Lines from the beginning of the data through the line containing "Task: Select the keyword" are to be copied exactly, with no other line included.

Collected data entries

★ ★ ★ ★

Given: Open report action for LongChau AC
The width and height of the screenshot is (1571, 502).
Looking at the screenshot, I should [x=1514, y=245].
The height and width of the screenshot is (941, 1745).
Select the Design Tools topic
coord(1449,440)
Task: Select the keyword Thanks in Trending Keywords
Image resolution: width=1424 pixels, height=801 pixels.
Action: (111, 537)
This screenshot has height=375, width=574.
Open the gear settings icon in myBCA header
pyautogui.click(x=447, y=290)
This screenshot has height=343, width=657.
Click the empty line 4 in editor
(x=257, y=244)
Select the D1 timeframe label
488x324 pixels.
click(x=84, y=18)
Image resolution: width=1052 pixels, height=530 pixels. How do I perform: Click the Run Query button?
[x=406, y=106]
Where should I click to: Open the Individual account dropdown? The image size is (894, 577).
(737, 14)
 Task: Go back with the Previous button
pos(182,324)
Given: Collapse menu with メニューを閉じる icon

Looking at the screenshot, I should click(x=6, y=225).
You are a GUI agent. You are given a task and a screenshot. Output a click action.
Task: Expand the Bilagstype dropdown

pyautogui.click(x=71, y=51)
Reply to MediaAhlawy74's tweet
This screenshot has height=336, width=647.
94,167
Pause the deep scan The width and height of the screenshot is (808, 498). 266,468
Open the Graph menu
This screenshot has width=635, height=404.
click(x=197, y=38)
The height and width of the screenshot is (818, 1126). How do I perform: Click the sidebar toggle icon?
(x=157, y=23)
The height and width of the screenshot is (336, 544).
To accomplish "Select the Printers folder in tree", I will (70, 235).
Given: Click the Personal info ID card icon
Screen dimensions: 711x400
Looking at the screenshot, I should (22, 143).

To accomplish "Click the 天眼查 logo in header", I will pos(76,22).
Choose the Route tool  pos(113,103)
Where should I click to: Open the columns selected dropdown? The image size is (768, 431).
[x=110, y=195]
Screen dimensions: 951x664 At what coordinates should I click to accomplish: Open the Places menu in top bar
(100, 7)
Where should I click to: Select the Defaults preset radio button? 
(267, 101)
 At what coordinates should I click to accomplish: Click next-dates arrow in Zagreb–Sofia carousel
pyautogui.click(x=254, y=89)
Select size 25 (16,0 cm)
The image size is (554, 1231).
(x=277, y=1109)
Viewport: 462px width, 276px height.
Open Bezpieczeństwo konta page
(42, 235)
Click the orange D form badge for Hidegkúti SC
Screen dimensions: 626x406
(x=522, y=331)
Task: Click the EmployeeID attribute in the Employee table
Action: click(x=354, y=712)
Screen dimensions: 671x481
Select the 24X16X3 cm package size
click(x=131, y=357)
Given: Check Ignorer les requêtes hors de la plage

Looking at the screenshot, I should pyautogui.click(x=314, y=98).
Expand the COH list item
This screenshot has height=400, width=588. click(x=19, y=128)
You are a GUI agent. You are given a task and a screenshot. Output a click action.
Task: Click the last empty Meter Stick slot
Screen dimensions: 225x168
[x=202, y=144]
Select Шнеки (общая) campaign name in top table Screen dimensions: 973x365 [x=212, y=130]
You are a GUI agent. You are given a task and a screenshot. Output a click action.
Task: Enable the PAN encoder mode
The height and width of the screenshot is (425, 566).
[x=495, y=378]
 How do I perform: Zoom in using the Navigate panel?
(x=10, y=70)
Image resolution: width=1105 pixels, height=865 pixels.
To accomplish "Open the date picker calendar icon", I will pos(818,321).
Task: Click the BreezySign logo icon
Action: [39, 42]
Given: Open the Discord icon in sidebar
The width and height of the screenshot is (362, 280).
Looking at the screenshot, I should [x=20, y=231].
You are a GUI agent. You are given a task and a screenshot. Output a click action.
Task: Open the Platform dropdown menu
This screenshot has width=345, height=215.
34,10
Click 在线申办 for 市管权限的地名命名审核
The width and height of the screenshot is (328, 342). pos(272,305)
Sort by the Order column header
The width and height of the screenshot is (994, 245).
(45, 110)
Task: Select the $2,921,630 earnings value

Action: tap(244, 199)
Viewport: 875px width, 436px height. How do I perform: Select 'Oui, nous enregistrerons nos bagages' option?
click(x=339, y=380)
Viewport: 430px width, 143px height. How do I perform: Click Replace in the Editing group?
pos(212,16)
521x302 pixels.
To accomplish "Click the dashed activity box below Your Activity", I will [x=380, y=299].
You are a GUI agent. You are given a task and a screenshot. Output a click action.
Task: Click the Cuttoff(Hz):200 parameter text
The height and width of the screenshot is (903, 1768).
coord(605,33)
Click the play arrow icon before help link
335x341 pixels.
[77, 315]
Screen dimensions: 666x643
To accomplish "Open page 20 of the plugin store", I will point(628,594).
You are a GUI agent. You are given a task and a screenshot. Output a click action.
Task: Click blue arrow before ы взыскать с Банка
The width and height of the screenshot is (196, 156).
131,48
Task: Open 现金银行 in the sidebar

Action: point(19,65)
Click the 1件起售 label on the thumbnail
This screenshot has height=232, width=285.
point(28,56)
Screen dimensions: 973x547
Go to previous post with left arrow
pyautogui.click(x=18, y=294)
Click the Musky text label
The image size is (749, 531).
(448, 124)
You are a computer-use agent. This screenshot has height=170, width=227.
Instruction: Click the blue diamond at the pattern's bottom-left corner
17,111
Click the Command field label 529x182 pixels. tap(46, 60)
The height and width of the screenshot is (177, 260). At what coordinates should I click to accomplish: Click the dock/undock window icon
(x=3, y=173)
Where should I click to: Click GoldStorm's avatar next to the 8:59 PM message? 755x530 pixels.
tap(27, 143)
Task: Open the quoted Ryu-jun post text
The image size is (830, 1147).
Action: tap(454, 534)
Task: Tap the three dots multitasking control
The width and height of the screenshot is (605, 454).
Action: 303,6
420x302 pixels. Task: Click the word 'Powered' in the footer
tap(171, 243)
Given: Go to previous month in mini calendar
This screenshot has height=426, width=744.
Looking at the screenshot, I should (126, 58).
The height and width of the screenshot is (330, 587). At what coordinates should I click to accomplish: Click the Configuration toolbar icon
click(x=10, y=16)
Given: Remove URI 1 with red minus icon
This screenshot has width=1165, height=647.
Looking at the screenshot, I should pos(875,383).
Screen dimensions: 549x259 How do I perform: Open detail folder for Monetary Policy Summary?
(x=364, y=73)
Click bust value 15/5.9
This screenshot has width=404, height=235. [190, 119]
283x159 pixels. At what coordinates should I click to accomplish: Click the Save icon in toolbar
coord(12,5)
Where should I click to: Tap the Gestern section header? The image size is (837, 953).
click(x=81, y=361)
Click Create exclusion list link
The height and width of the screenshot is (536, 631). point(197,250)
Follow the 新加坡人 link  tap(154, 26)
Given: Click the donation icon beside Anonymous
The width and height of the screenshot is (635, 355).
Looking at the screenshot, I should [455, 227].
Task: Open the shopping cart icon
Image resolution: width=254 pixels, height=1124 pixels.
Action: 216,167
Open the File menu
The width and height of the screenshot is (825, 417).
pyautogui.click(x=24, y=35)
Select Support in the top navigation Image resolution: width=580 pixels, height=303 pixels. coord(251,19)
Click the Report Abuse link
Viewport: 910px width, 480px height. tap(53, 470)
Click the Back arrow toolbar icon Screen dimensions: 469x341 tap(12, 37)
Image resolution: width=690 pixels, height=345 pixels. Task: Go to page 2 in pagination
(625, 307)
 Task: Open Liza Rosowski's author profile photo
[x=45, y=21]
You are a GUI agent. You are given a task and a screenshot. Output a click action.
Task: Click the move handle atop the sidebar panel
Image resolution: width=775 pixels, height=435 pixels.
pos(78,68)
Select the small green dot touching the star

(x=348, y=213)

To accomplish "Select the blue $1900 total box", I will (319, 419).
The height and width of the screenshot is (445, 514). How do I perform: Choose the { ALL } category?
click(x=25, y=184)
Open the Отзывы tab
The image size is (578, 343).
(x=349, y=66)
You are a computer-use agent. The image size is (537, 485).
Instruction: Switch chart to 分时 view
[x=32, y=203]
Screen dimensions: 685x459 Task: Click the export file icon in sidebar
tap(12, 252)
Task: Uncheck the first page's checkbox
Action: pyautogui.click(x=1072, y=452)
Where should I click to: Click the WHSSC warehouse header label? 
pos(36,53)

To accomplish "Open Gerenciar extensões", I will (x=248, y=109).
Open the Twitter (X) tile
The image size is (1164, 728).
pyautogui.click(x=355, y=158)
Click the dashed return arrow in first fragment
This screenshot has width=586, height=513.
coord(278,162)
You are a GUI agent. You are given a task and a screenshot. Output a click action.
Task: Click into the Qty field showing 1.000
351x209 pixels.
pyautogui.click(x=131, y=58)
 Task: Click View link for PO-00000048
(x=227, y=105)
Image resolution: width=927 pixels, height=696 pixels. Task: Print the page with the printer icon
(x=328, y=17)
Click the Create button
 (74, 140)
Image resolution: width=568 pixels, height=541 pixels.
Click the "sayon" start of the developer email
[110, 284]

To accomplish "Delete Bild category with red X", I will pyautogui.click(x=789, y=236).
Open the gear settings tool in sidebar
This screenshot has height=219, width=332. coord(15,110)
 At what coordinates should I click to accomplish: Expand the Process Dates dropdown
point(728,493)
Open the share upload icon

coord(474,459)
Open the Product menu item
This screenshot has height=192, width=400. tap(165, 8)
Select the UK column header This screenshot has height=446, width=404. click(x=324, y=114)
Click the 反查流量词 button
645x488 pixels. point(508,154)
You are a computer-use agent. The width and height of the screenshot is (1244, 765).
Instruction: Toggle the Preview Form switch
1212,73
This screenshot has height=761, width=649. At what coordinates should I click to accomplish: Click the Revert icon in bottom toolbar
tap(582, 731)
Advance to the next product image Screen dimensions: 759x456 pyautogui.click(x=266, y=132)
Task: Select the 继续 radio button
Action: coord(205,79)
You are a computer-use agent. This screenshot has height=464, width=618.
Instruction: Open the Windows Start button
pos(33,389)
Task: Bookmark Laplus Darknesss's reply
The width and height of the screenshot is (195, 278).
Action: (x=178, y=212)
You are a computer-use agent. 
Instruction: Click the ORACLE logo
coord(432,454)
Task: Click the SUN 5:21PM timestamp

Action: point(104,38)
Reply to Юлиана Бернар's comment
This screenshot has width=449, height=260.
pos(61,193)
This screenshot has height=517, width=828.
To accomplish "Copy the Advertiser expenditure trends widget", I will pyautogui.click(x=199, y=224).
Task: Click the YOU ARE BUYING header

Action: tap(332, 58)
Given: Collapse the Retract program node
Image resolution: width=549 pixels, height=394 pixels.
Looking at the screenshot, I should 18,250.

★ ★ ★ ★

Result:
Given: Open report action for LongChau AC
The width and height of the screenshot is (1571, 502).
Looking at the screenshot, I should [x=1514, y=245].
The height and width of the screenshot is (941, 1745).
Select the Design Tools topic
coord(1449,440)
Task: Select the keyword Thanks in Trending Keywords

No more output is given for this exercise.